Reflections from an aspiring author on 'Yellowface'
- Verónica Pombo Hollmann
- Nov 20, 2025
- 4 min read
Writer: Verónica Pombo Hollmann

Reading Yellowface by R.F. Kuang was somewhat of a fever dream. I had the book on my TBR for a long time, and it only shot up the list when I read Babel, her award-winning dark academia novel from the year prior. It follows the first-person story of June Hayward, the late friend of novelist Athena Liu, a superstar in the literary world. When Athena suddenly dies, an envious June takes her unfinished manuscript, which nobody knows exists, and uses that to build her own career.
When I opened the book, one of the first things that struck me was the dichotomy between June’s relatable worries about not being good enough, and constantly comparing yourself to your peers, and the clearly questionable thoughts that are going through her head during all of this. There’s a limit between professional jealousy and what June did, considering there were a lot of other options if she did want to get the book out that wouldn’t get her into all this mess. That feeling continued during the majority of the book. On one hand I was celebrating the publishing milestones because who hasn’t dreamed of having those if you’re a writer, on the other, I was worried about all the implications and the slippery slope.
Rebecca Kuang’s prose has always been blunt about issues of racism and the criticism she’s making, and this was definitely that, which makes it a love it or hate it book, but at least for me it worked. I come from a different perspective than a lot of people reading this book will. Some will have already been published authors, others are just readers. But for me, I am not only an aspiring author, I’m also studying literature at university and have listened to hours upon hours of a podcast on publishing. I haven’t even gone through a bad experience like June had before, but the prospect is still scary. A book like this is so frank about one of the sides of publishing—since this is clearly just from the perspective of a person who can support themselves in between those moments of trying to make it and being able to quit your day job after only a single big release—and how it works really makes an impact. All the behind the scenes and the non-glamorous parts of it; the way authors deal with social media besides the overwhelming advice of ‘don’t look at reviews or get involved’; the twitter scandals we’ve had so much of recently. It’s a fascinating look into this world that isn’t often seen besides the more performative posts on social media or talking about it on a podcast without being in that real time mindset of knowing what the advice is but not being able to stop.

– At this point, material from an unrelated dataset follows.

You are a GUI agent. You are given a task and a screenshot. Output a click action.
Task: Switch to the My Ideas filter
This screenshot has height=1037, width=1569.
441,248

One weird thing about this book was the ending. Not that it was bad, but mostly that it felt strange structurally. The climax with Candice felt very late in the book, and more like a release of tension that led to a certain sense of relief, in the weird dichotomy this book constantly had, than what I’ve come to associate with a climax. But maybe that was also because this is literary fiction, and unfortunately, I don’t get to many of the climactic moments of the liftic I read for class, simply because it's unsustainable to read that much at the pace they demand, particularly when I don’t always enjoy those books in and of themselves. I felt the memoir-ish conclusion coming from a mile away, but it felt fitting for the writing style.

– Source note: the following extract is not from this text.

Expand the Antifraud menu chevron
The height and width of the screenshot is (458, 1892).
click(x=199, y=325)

Speaking of voice and writing style, though I went in knowing it would be a first-person book, and that the context was extremely different from Babel’s, I was pleasantly surprised at Kuang’s ability to have such extremely different styles in the two books. Voice is always something I’ve been fascinated by, but that is hard for me as a writer. I won’t lie, I felt tempted to go back to Babel and examine that more closely in comparison, but that’s a book you don’t take on lightly. In different ways, both styles used helped add to the authenticity of the story she was telling. They fit not only the plot, but the emotions she wanted to convey. June’s mindspace felt genuine, not like worries manufactured to add something to a plot that’s so internal and with so little dialogue. It rang true of stories I’ve heard, conversations I’ve seen, and feelings a lot of writers have had. And I think that’s why, despite how polarizing her books may be, I’ll keep coming back to Yellowface over the time of my publishing journey. As a reminder of how important a genuine support system is, but also that it's totally human and normal to sometimes feel inadequate when it comes to the arts and this industry. But overall, as grounding of how things can go so wrong with a series of decisions made because of fear and jealousy. It wasn’t that June wasn’t a good writer. A lot of the words that she ended up putting out were her own. What ultimately brought her down was that she was so afraid to lose what she thought proved her worth, that she held on too tight, and it all broke down because she wanted to be able to control everything––the prime example of that being the sensitivity read. As hard as it is, especially for those of us with perfectionist tendencies, sometimes you have to learn to let go.
I look forward to whatever Rebecca Kuang writes next, because so far, each book has been so different from the others, but they’ve always made me think in a way that few other books do, as much as I can enjoy those for their own reasons.